Key Responsibilities
Legacy Data Discovery & Data Model Transformation
- Participate in structured system inventory efforts to document:
- Legacy file-based storage structures
- SAS dataset dependencies
- Subsystem data flows
- Manual gating and handoff processes
- Analyze legacy storage models and design target-state data models aligned to AWS Cloud Native architecture.
- Replace file-driven batch dependencies with:
- API-based ingestion
- Event-driven workflows
- Database-backed storage (e.g., Aurora/Postgres)
- Define canonical data schemas and transformation standards.
Cloud-Native Data Architecture Design
- Architect scalable AWS data pipelines using services such as:
- S3
- Glue
- Lambda
- EventBridge
- SNS/SQS
- Aurora/Postgres
- Batch
- Athena
- Design data ingestion, staging, transformation, and validation workflows.
- Establish schema management, versioning, and data lineage practices.
- Optimize data storage for performance, scalability, and cost efficiency.

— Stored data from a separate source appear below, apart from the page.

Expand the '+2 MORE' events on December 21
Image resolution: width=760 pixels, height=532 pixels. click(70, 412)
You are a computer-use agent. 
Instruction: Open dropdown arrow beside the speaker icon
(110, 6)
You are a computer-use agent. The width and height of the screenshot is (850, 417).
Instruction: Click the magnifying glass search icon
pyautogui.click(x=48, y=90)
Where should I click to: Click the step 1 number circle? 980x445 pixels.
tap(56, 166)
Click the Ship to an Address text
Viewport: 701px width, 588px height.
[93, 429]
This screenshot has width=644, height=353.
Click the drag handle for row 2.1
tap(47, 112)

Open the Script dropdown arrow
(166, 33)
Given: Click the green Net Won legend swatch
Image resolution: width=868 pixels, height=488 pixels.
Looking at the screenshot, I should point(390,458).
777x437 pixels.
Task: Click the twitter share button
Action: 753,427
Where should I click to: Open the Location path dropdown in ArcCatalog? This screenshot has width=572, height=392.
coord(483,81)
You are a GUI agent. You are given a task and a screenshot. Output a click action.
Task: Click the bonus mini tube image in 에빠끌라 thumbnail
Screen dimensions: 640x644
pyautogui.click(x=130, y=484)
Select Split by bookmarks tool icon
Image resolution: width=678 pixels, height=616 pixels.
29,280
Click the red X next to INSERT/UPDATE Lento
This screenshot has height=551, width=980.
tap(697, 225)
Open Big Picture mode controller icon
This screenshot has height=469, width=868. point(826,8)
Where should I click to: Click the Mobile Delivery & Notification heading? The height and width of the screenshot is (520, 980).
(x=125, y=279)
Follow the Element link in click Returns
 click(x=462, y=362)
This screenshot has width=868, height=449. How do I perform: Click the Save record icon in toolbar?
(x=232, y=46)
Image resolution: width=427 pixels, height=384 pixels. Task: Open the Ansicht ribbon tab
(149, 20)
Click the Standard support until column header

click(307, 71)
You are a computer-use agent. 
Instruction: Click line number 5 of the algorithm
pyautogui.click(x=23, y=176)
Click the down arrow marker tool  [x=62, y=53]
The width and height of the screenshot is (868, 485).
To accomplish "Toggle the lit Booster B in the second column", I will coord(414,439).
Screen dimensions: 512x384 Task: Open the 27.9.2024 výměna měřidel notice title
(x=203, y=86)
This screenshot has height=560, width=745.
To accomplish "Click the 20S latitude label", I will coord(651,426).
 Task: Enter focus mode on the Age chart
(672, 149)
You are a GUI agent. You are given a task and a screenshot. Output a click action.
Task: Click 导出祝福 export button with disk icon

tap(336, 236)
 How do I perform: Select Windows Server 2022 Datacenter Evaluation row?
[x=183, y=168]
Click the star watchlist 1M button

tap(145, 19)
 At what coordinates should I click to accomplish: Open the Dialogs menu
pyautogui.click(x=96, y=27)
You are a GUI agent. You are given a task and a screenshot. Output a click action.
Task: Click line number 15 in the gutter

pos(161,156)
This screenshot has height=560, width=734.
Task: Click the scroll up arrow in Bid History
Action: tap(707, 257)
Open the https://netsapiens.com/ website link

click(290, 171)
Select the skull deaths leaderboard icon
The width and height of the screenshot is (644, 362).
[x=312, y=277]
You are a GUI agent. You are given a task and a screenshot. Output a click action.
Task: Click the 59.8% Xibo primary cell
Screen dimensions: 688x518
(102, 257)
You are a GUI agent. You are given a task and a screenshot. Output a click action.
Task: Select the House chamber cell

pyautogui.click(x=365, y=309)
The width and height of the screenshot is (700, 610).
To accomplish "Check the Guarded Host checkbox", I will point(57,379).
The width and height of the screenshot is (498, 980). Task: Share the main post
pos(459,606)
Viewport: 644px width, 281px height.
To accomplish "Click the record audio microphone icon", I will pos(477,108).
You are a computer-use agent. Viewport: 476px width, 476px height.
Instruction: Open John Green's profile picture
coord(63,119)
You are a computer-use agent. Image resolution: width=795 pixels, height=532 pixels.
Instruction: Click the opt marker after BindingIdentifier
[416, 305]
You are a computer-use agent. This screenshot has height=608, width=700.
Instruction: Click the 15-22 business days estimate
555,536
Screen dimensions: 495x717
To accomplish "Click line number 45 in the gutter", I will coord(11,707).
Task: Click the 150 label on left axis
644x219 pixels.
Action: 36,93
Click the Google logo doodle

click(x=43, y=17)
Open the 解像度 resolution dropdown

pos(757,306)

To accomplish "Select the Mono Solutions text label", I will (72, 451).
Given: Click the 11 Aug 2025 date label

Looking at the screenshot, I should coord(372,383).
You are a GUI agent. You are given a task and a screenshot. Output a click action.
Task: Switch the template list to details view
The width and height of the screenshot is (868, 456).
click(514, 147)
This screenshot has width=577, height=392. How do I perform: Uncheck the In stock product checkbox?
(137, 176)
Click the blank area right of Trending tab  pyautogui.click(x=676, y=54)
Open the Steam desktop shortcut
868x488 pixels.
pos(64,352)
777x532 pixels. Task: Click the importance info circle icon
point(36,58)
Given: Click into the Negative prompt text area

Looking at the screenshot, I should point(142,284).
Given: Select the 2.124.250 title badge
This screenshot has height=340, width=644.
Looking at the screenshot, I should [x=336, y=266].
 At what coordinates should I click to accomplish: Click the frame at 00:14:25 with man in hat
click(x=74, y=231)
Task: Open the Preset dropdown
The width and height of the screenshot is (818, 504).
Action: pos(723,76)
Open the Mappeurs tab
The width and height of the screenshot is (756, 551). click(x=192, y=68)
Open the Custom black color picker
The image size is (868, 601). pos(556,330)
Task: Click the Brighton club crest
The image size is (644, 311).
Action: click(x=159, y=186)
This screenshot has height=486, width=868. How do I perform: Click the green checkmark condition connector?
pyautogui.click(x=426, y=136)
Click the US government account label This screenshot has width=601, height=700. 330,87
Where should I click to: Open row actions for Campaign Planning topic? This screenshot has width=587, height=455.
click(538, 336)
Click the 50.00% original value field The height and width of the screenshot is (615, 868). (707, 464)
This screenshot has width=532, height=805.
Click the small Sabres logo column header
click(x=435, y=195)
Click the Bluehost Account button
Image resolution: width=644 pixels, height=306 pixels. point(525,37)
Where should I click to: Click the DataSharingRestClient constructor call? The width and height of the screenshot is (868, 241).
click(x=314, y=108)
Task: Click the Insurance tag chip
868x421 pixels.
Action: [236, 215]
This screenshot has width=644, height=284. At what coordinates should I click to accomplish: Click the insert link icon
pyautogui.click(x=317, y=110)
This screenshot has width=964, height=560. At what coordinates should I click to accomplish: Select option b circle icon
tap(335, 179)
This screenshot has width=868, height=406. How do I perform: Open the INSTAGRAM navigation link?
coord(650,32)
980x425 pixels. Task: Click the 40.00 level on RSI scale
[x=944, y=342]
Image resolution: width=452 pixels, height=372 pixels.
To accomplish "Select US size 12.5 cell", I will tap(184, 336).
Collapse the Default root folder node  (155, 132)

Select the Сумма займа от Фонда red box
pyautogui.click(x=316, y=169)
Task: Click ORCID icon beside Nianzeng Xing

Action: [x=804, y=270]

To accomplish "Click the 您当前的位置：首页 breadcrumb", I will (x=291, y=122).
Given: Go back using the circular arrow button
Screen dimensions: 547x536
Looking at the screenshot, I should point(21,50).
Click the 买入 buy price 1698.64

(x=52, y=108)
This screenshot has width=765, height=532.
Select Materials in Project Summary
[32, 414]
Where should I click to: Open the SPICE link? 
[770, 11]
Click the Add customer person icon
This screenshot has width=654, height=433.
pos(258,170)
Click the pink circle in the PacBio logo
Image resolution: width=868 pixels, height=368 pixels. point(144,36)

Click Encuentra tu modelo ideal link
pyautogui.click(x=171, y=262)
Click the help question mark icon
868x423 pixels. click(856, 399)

- Support serverless and containerized data processing architectures.
Expert Python-Based Data Engineering
- Develop advanced Python-based data transformation and validation pipelines.
- Implement modular, reusable data processing components.
- Optimize large-scale data manipulation for distributed execution.
- Develop high-performance ETL/ELT frameworks.
- Embed automated validation checks directly into data pipelines.
Expert-level Python proficiency is required, particularly for:
- High-volume data processing
- Data validation logic
- Modular data engineering frameworks
Data Accuracy, Validation & Visibility
- Design and implement automated data validation frameworks to ensure:
- Functional equivalence during migration
- Record-level and aggregate-level consistency
- Downstream compatibility across subsystems
- Develop dashboards and reporting mechanisms providing:
- Data accuracy metrics
- Pipeline health indicators
- Variance detection summaries
- Enable transparency into data transformation impacts across modernization phases.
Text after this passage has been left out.